We evaluated the efficiency of Biosearch System by performance testing using (i) Apache JMeter software, (ii) Create, Read, Update, and Delete (CRUD) function testing, and (ii) and a set of user feedback questionnaires. To verify the efficiency (i.e., speed, scalability, and stability) of the LIMS, a performance test was done through Apache JMeter by running different numbers of users (i.e., 500, 100, 50, 10, 1), with 50 loop and 10 ramp-up periods. CRUD function testing using different SQL statement was also used for performance testing.

We also evaluated the LIMS through feedback provided by questionnaire concerning the LIMS' features and efficiency. Answers allowed for a response using a scale from 1 to 5 to specific questions such as:

  • Is it easy to reach the website application?
  • Does website application load quickly?
  • Are the fonts easy to read on various screen resolutions?
  • Is the color scheme appropriate and comfortable to the eye?
  • Is the content logically separated and appearing in an appropriate way?
  • Is the website application easy to use?
  • Is navigation easy?
  • Are all buttons (internal and external) valid and active?
  • Is the copy and paste feature allowed?
  • Is the autocomplete feature allowed?
  • Do clickable icons work smoothly on a single click?
  • Is the website application free from server-side errors?
  • Are you able to search, retrieve, and edit data (e.g., samples description, patient information, project details, etc.) easily?
  • Do you accurately receive an alert message for missing data?
  • Is data printed in an appropriate tabular format?
  • Is the help desk easy to contact for any issue in regards to the web-based application?

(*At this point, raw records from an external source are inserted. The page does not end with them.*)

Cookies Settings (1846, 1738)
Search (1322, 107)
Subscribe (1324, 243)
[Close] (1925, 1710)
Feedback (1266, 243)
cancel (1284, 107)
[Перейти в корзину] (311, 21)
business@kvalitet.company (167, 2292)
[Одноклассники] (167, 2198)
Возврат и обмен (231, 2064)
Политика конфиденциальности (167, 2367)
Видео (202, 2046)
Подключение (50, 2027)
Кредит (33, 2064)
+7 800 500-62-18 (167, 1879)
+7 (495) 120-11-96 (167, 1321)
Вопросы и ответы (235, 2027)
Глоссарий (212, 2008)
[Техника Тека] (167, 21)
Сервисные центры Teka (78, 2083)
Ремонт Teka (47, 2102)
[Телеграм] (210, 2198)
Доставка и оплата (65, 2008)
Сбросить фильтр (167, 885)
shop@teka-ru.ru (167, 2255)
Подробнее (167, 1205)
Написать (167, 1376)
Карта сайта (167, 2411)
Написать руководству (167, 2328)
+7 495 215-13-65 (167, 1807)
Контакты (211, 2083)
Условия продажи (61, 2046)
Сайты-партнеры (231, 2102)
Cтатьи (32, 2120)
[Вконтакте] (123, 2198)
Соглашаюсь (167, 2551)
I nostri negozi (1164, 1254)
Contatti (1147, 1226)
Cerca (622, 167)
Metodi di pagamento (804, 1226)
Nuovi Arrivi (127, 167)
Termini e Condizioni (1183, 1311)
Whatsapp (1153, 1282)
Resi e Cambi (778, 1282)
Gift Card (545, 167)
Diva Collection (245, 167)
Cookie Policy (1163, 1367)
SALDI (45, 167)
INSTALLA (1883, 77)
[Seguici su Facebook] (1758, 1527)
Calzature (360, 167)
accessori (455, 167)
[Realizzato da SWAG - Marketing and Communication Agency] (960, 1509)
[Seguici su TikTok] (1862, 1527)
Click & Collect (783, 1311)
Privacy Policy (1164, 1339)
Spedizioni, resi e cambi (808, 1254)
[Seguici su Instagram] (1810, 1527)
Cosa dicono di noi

Abbreviations, acronyms, and initialisms

CEGMR: Center of Excellence in Genomic Medicine Research

DEG: differentially expressed gene

LIMS: laboratory information management system

MRN: medical record number

References

Notes

This presentation is faithful to the original, with minor changes to presentation; grammar and spelling required more cleanup for improved readability. In some cases important information was missing from the references, and that information was added.